Was sich aber für den Taucher nach wie vor erkennbar negativ bemerkbar macht, sind die Folgen touristischer Aktivitäten auf dem Meer. Motorboote würden für Verschmutzungen sorgen, und auch eine Umstellung auf elektrogetriebene Boote wäre keine hundertprozentige Lösung, denn die Verschmutzungen würden häufig von den Schmierstoffen der Schiffsschrauben herrühren.

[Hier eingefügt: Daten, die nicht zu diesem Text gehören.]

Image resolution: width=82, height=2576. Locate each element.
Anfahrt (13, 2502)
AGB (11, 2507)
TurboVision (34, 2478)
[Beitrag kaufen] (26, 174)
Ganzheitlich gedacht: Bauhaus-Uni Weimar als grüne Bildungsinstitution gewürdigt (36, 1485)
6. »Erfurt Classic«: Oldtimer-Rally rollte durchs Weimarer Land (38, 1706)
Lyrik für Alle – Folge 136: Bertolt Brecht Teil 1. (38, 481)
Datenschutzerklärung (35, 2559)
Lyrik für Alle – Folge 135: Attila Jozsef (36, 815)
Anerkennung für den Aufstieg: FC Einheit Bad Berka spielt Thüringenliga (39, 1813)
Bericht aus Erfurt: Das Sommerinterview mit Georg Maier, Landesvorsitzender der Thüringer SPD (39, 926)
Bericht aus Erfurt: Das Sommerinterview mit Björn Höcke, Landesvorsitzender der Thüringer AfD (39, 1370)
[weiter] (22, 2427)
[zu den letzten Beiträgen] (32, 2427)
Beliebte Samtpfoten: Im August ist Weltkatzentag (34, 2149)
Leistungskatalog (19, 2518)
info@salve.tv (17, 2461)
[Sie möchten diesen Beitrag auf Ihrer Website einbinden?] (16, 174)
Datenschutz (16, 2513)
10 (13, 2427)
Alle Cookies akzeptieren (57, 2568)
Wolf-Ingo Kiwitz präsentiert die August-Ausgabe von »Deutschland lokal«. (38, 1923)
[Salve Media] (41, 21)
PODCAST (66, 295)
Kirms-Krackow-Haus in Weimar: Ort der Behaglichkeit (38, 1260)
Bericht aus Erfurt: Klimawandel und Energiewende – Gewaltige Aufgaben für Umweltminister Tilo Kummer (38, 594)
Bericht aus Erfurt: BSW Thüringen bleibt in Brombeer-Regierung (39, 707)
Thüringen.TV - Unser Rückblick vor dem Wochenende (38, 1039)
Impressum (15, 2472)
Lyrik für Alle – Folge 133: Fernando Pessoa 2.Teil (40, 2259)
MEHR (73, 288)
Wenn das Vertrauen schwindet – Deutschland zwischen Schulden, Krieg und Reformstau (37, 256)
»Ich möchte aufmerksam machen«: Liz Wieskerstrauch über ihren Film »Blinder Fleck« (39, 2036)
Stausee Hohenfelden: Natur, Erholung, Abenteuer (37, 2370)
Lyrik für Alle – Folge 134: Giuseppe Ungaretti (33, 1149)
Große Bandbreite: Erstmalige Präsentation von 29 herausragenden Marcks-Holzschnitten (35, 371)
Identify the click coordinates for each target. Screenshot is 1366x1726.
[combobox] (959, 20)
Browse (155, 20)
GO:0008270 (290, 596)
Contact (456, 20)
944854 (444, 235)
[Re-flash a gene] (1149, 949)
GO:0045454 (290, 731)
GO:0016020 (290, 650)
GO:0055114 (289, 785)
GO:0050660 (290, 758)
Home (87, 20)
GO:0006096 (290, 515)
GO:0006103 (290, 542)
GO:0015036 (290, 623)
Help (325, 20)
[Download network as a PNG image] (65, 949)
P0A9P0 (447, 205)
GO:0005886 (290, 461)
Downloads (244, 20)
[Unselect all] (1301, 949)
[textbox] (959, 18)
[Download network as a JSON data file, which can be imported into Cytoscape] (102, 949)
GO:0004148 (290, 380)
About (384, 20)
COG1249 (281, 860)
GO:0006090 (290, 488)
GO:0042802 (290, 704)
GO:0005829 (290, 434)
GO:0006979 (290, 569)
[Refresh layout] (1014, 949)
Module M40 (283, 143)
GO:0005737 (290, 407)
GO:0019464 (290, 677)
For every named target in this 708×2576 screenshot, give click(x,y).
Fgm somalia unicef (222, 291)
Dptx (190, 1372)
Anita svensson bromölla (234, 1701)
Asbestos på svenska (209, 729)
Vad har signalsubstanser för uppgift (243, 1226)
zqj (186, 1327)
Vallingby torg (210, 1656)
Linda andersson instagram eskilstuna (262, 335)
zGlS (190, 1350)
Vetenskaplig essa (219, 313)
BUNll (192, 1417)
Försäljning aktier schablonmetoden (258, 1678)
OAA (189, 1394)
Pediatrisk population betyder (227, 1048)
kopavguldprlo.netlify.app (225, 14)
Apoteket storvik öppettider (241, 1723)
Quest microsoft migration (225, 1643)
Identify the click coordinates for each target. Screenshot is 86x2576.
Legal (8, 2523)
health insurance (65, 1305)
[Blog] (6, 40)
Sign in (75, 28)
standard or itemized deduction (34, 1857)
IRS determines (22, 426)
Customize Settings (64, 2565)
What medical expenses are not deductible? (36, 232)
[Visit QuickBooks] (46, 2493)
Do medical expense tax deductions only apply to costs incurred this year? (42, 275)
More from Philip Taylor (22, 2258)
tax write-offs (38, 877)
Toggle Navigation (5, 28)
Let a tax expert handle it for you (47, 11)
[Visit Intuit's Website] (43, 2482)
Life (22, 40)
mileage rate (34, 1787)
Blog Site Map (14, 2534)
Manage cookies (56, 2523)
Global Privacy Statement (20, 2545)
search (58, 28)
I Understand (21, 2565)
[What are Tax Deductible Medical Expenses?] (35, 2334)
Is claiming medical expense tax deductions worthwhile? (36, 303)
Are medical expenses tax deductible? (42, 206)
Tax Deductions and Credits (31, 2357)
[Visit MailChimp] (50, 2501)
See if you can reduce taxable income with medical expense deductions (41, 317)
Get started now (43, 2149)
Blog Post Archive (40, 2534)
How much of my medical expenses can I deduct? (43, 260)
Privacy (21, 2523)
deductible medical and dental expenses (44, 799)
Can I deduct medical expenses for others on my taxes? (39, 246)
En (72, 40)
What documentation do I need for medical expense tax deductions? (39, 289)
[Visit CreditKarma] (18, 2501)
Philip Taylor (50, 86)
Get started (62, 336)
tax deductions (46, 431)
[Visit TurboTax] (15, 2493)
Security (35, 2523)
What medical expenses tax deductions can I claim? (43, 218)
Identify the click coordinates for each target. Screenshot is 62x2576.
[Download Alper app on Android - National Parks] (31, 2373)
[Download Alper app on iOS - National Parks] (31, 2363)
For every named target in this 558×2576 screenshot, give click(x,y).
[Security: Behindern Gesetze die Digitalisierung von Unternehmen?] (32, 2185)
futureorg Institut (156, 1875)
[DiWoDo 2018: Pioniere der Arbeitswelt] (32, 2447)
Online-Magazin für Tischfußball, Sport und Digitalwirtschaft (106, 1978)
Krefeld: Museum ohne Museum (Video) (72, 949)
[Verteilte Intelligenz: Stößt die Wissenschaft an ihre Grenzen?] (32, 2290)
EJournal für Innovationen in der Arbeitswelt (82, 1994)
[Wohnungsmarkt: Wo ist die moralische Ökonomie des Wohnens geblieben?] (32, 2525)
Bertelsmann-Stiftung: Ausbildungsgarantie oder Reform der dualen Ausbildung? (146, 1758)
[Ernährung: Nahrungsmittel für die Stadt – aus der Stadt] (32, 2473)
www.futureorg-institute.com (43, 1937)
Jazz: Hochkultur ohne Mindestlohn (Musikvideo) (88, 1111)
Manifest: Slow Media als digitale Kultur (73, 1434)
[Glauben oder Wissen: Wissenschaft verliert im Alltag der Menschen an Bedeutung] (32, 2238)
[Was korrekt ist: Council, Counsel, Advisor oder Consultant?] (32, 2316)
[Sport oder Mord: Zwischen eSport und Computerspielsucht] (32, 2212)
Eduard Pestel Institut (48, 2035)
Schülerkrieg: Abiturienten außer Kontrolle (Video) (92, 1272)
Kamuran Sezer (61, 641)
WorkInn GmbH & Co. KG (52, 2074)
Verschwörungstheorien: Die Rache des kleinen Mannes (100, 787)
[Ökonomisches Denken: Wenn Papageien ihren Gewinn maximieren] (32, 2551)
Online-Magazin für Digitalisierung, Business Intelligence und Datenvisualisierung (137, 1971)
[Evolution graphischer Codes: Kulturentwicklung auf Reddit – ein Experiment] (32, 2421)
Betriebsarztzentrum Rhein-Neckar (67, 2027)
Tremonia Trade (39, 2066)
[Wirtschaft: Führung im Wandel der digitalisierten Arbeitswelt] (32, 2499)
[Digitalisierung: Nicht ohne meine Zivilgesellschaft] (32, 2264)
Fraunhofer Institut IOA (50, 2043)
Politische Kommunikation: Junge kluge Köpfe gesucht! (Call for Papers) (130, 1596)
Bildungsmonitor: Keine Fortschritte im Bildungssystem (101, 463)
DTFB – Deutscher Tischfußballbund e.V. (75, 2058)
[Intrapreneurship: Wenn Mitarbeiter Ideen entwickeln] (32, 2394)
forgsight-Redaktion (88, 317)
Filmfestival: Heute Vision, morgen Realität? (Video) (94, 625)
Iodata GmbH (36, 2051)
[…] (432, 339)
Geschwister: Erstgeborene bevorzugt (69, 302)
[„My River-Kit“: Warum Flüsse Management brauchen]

Insgesamt meint Vernan aber, dass einiges in Bewegung gekommen ist, und beobachtet eine interessante Entwicklung: „Ich denke, dass Politiker im allgemeinen immer umweltbewusster werden und anfangen, Dinge zu tun, Maßnahmen zu ergreifen. Aber es gibt noch viel zu tun, vor allem, was das Bewusstsein der Menschen betrifft, mehr noch als das der Politiker.“
Da ist einmal Müllsammeln am Strand am World Cleanup Day zwar eine schöne Sache, es ändert aber noch nicht allzu viel im allgemeinen Bewusstsein.
Die Schließung der „Aula del Mar“ in Malaga in diesem Jahr war da auch kein besonders hilfreiches Signal. Der „Sea Classroom“ („Klassenzimmer des Meeres“) war vor 1989 gegründet worden, als Initiative, um die Bevölkerung für die Meeresumwelt zu sensibilisieren. Vom Einbruch während der Pandemie hat sich die „Aula del Mar“ trotz einer Zwischenfinanzierung nicht erholt, und die Regionalverwaltung konnte sich nicht auf eine weitere Finanzierung verständigen. Die Stiftung FAMM will aber mit Aufklärung und anderen Aktivitäten weitermachen.
Und die Tauchergruppe mit Vernan wird weiter dabei sein. „Ich liebe die See, ich liebe, zu schwimmen, zu tauchen. Man fühlt sich wie ein Astronaut in einer anderen Welt“, schwärmt er. Und für den Erhalt der Schönheit und Vielfalt dieser „anderen Welt“ unter Wasser will er sich weiter einsetzen.